§ **Requirement 1**
Copy out the forum thread on illuminated door trim word for word, between "Good luck trying" and "the right stuff.", inclusive.
§ **Requirement 2**
Summarize the forum thread on illuminated door trim in two sentences.

§ **Document segment**
-- -- --

It would be very difficult to pull that off. There is only one LED at the end of a precisely molded fiber optic tube which evenly distributes the light under the whole strip. Not to mention, the illuminated trim is shorter and sticks out from the door panel about 1/4" to allow the light to filter down and out. 

Good luck trying to make it look good, evenly distributed and OEM without the right parts. I would say it would be next to impossible, and I am very good at doing mods like this. That is why I sprang the cash for the right stuff. 

It does look really slick when it is installed!


----------



## Will22 (Jan 5, 2013)

giecsar said:


> Thanks a lot everyone!
> 
> @Will22 I think that the point of it is to create a classy effect, not to light up your door panel.


I know what it's meant to do. We have it on our Land Rover Discovery 4 and on that it is right. It should look like it is on the brochure. VW agreed with me and refunded me for it.


----------



## Will22 (Jan 5, 2013)

Matt.B said:


> What setting do you have it on? The brightness of the trim strips adjusts with the dash lighting setting.


I have it on the highest setting.


----------



## giecsar (Dec 18, 2012)

Will22 said:


> I know what it's meant to do. We have it on our Land Rover Discovery 4 and on that it is right. It should look like it is on the brochure. VW agreed with me and refunded me for it.


Wow, good for you then! :thumbup:


----------



## Stero1D (Aug 8, 2012)




----------



## NRGCC (Apr 9, 2013)

-- -- --

§ **Available data**
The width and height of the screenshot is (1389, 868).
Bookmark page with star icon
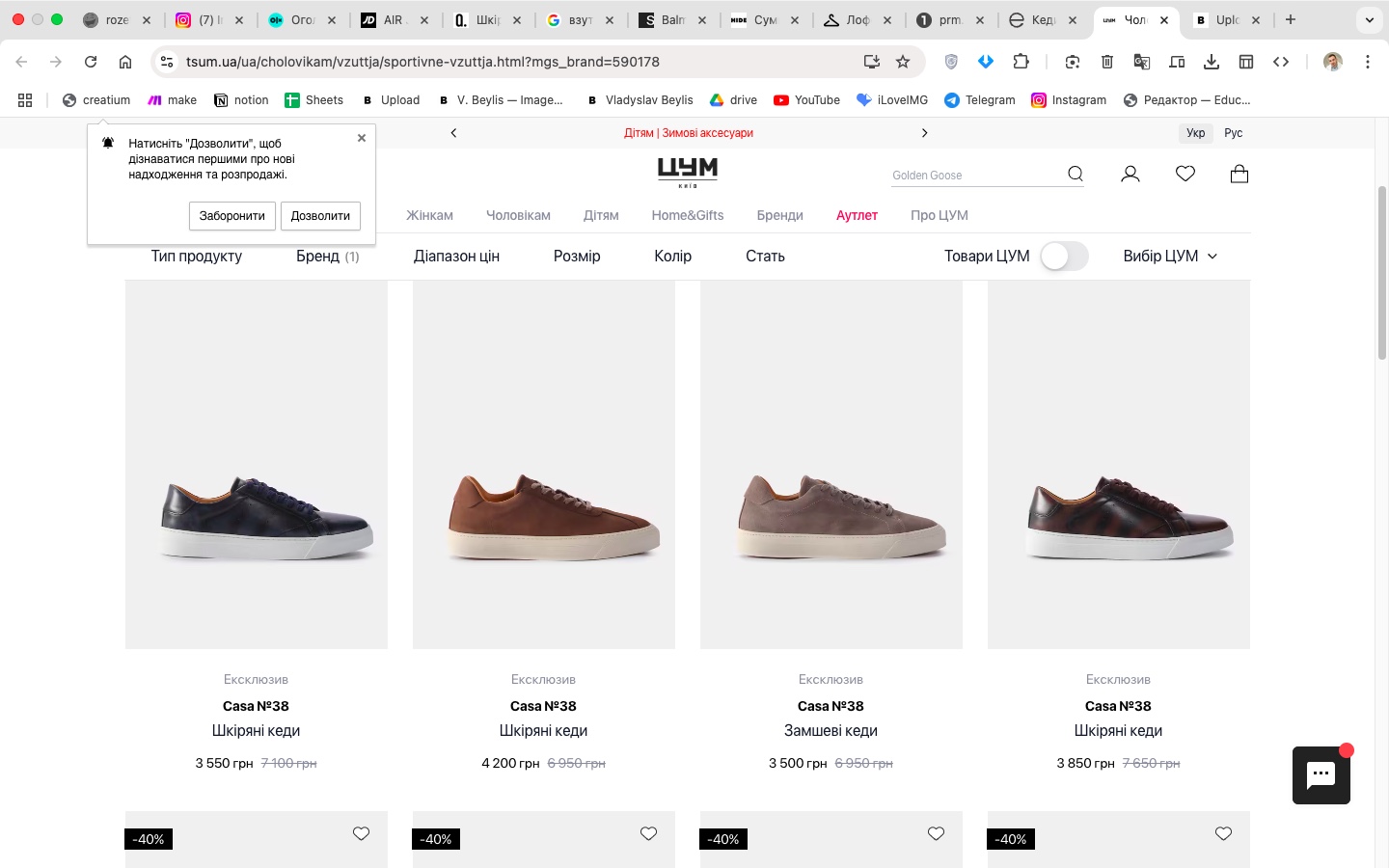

-- -- --

§ **Exercise response 1**
Good luck trying to make it look good, evenly distributed and OEM without the right parts. I would say it would be next to impossible, and I am very good at doing mods like this. That is why I sprang the cash for the right stuff.

§ **Exercise response 2**
One poster argues that making the lit trim look even and OEM without the right parts would be next to impossible, since a single LED at the end of a molded fiber optic tube spreads the light under the whole strip and the trim sticks out from the door panel about 1/4", so they paid for the proper parts. Will22 says the lighting should look as it does in the brochure and as it does on their Land Rover Discovery 4, notes having it on the highest setting, and reports that VW agreed and refunded them.